Renata rises to her feet. “Come on, boss,” she says in disgust. “This is why no one else will spar with you. You know you can’t play that hard anymore.”

“Yeah. Sorry.”

His physical therapist had explained it bluntly: You have fine motor control and even a limited sense of touch because, through its socket, the hand is wired into your truncated peripheral nerves. But if you stress the junction, it’s going to hurt like hell. The pain’s a signal to tell you to back off. To be careful. Because the prosthetic is not nearly as rugged as your natural hand.

Truth.

He’s broken the hand twice already.

He tells Renata, “Next time, I’ll take the hand off. Cap the end to protect it.”

“I’ve heard that before.” She glares down at him, hands on her hips, pale cheeks flushed, eyes bright, blond hair escaping from her ponytail. Her gi is pulled open to reveal a flat belly and full breasts corralled by a lavender sports bra, white skin shining with sweat.

And it hits him again: God, she is a beautiful woman.

Early in her tenure as Director of Air Operations at ReqOps they’d twice spent the night together, curiosity on both sides, but she was a free spirit and he needed fidelity.

Just a brief liaison, but still a mistake.

He gets up. She straightens her gi and they bow to one another.

He asks, “You got time this afternoon to sit down and go over your flight schedule?”

“Fourteen hundred?” she suggests.

“That’ll work.” He tells her about Fatima Atwan and the bounty on Hussam El-Hashem.

This makes her smile. “Ooh, nice mission. I like everything about it. Action instead of flying another tedious escort job. And a damsel in distress. And money.”

“Mercenary,” he accuses.

A bold smile, a flash of white teeth. “All of us together,” she agrees.

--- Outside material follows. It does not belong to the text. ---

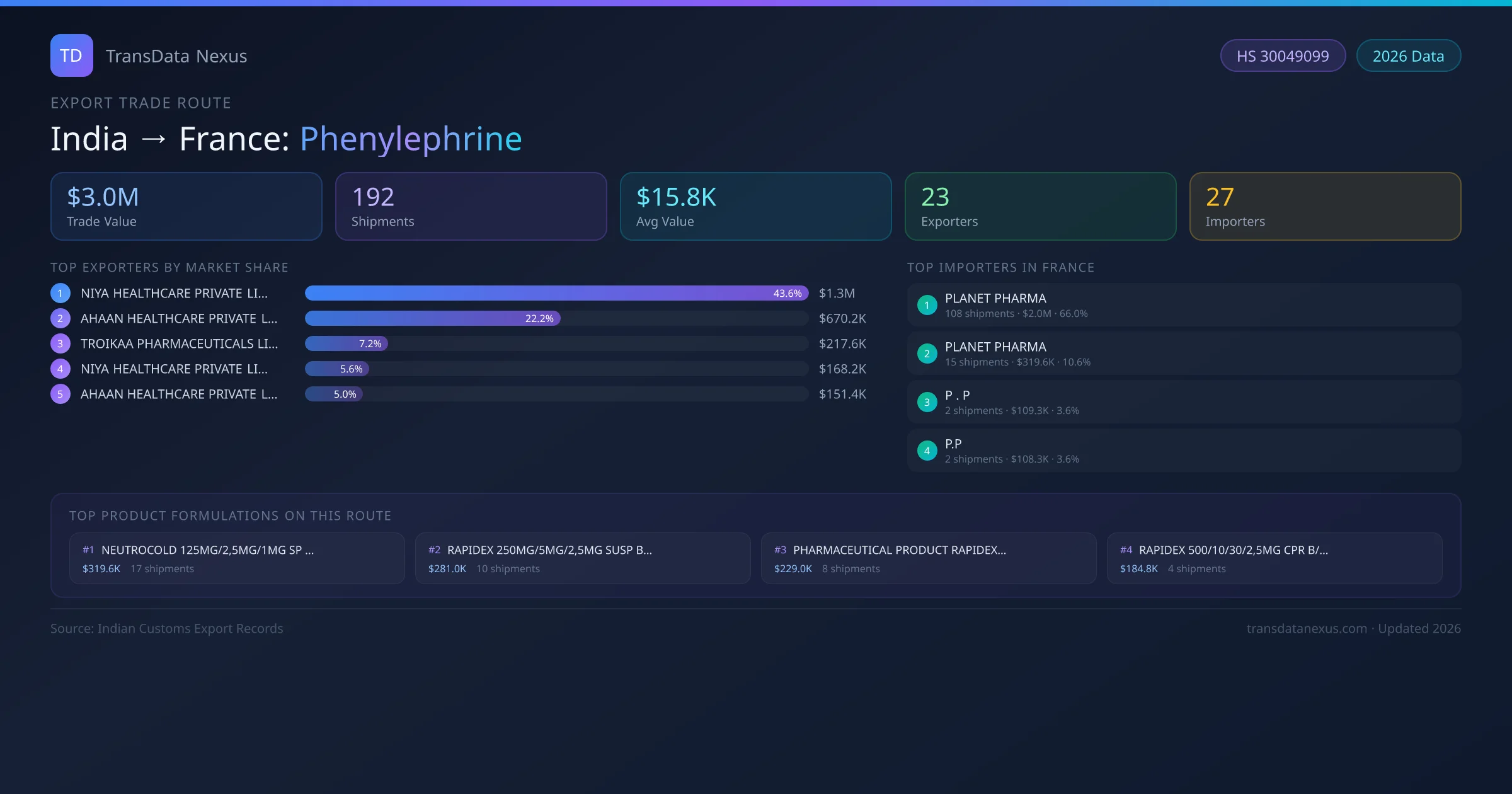Select the green 4 badge beside P.P importer

point(927,450)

He offers no argument. ReqOps provides services that include intelligence acquisition and assessment, regional reports, personal security, equipment leasing, and specialized training of US military, foreign military, and law enforcement personnel—in security, assault, targeting, interrogation, evasion, surveillance, and negotiation. Offensive missions are the least of what they do, but as a PMC—a private military company—they are still mercenaries by most people’s definition, no matter how carefully they select their jobs and vet their clients.

Lincoln doesn’t like the term. It carries too much historical scar tissue. But Renata happily wears the label. She’s a pirate at heart. A top fighter pilot, she’s cool and efficient, but most of all, guilt doesn’t stick to her.

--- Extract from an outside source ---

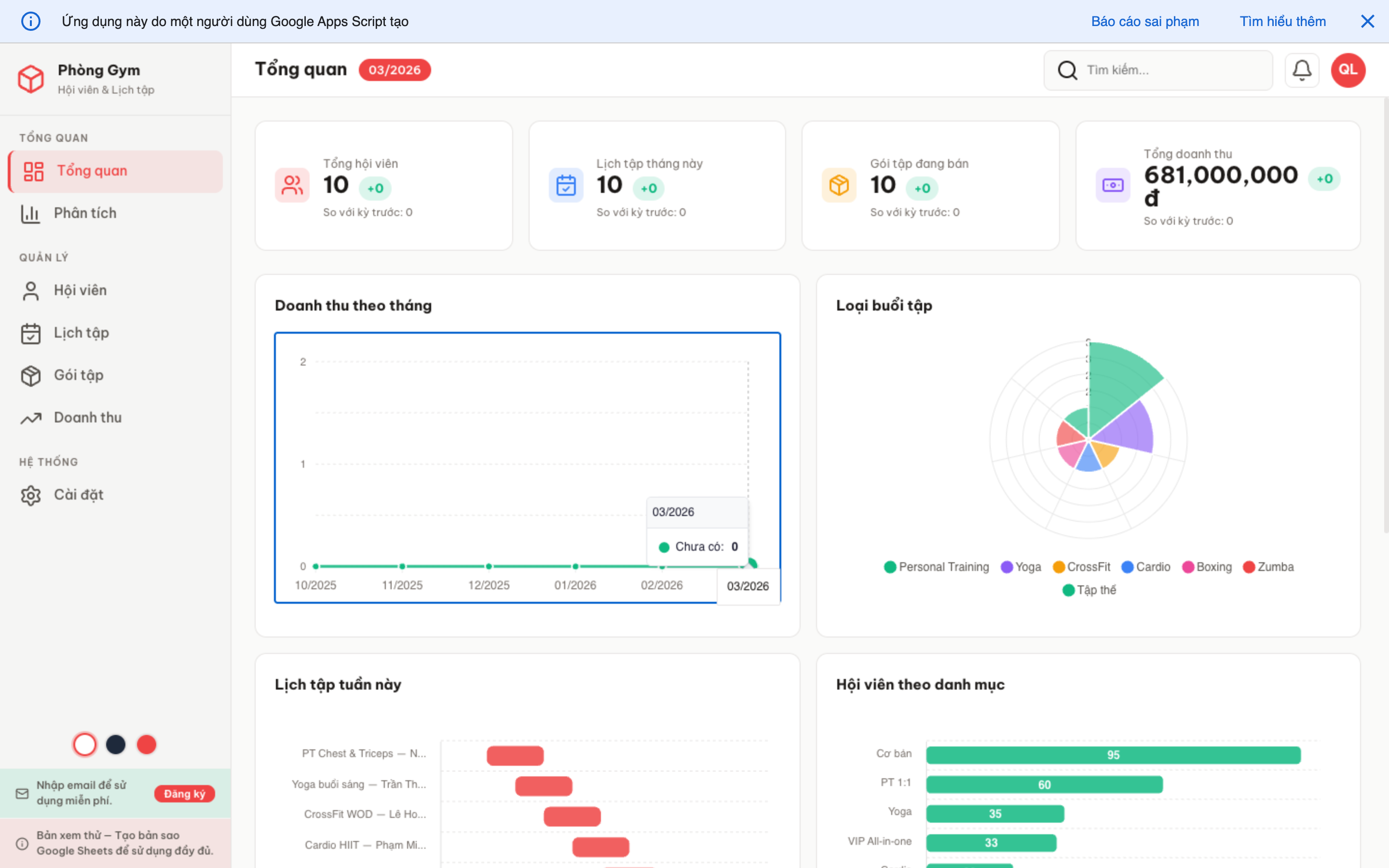Click the Phòng Gym cube logo
The image size is (1389, 868).
30,79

Or maybe there’s just nothing she’d undo.

Lincoln wishes he could make that claim, but during his clandestine service he was asked more than once to do dirty work—someone had to do it—and he’s made some poor choices too. No setting things right after the fact. What you do, you own. What you witness, you get to live with.

As a counterbalance, he tries to run ReqOps on a philosophy of “right action”—a principle of ethical service that encompasses power and responsibility and an obligation to act at need, and to do so in the best manner possible.

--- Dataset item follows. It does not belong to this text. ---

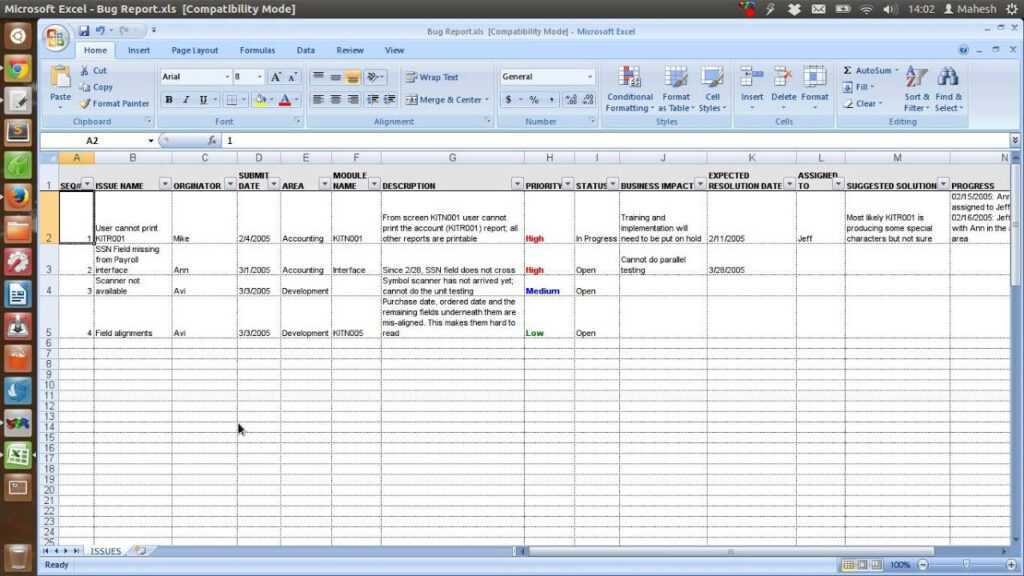Toggle bold formatting
Viewport: 1024px width, 576px height.
point(169,99)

Renata gives him a half-assed salute like she knows what he’s thinking. “Make this happen, boss,” she says. “I want to be in competition again, even if it’s only virtual.”

“I’ll do what I can.”

They part, heading for separate showers.

With hot water sluicing over him, he tests the hand again. It’s amazingly dexterous. A biomechanical miracle of engineering, but it’s weak. It’s not good enough to get him back in the field. And for that, he hates the damn thing.